1.医療事故防止の要点と対策の作成
医療事故防止のため、委員会等において、処方せんの受け取り、入力、調剤、投薬説明等についての具体的な注意事項を定める事故防止の要点と対策を作成し、関係職員に周知徹底を図る。
2.事例の報告及び評価分析
(1)報告及び保管
ミス・ニアミス等の報告は、「インシデントレポート報告書」に記載し、調剤過誤防止委員会に提出する。
クレーム等の報告は、「クレーム報告書」に記載し、所属管理薬剤師に提出する。
医療(調剤)事故の報告は、別に「医療問題等発生時報告書」・「調剤事故報告書(日薬版)」・「調剤事故分析報告書」〔様式2-1〕〔様式2-2〕に記載し、所属管理薬剤師を経由して代表に提出する。

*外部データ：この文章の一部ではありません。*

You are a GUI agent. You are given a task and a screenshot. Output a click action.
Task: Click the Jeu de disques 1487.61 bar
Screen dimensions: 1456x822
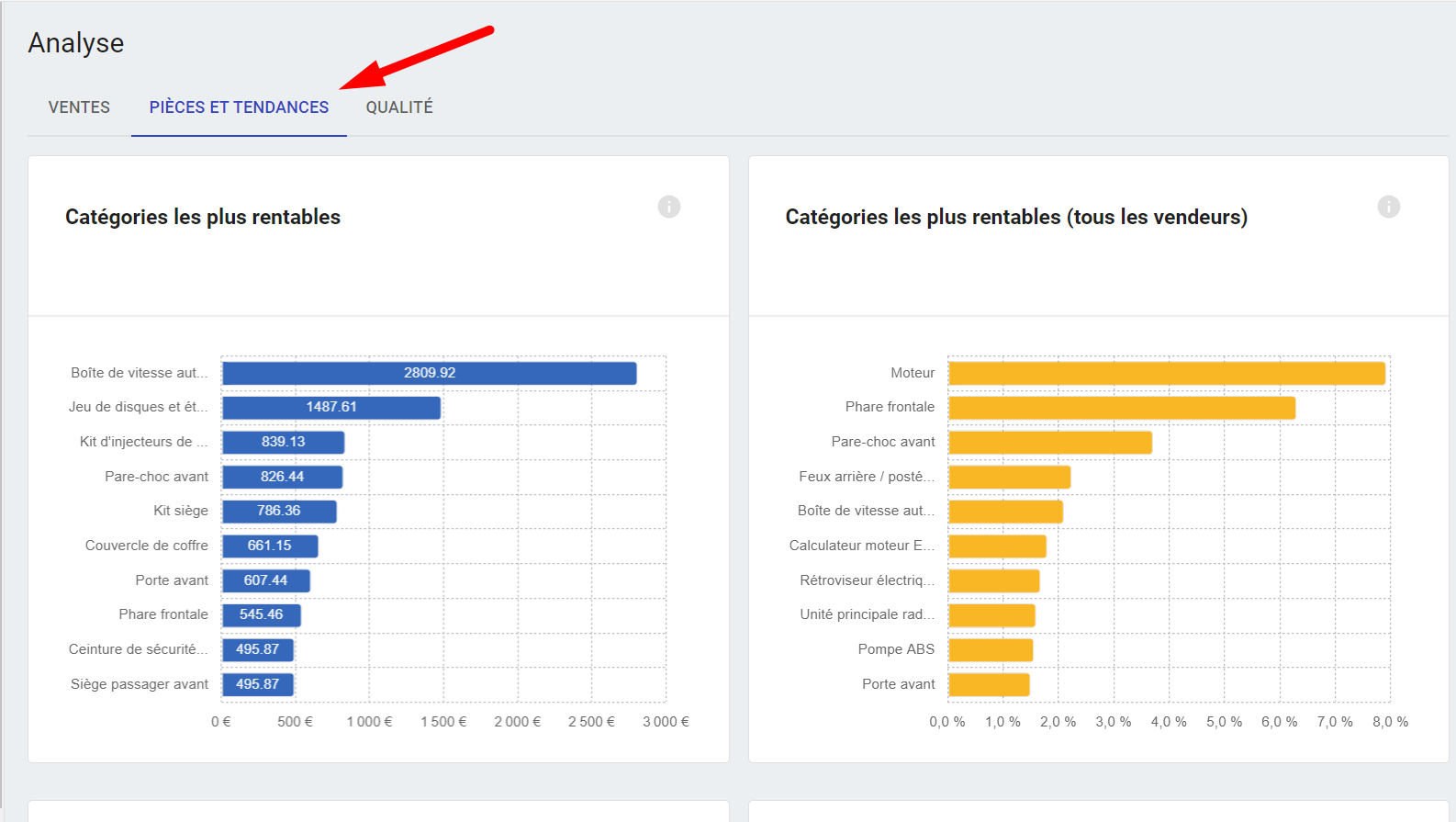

書類の保管期間は「インシデントレポート報告書」・「クレーム報告書」は1年間、「医療問題等発生時報告書」・「調剤事故報告書(日薬版)」・「調剤事故分析報告書」〔様式2-1〕〔様式2-2〕は5年間それぞれ、報告書の記載日の翌日から起算して当該期間各店舗にて保管する。
(2)事故分析及び事例集の作成
安全管理委員会は、報告事例を分析し、医療事故の防止を図るため、事例集を作成する。なお、事例集は、関係職員への周知を図る。
3.医療事故防止の周知徹底方法
(1)医療事故防止月間行事の実施
(2)医療事故防止ポスターの掲示
(3)医療事故防止講演会の開催
(4)各部門における事故防止確認のための業務開始時のミーティングの実施
(5)他の施設における事故事例の学習
4.医療安全対策ネットワークへの協力
医療の現場におけるヒヤリ・ハット事例等を全国の医療機関から一元的に収集し、この情報を基に、ガイドラインの策定、製品の基準化、関係団体への製品の改良要請等を行う医療安全対策ネットワーク(厚生労働省医薬安全局及び健康政策局)に対し、情報提供や試行的な実施等の協力を行う。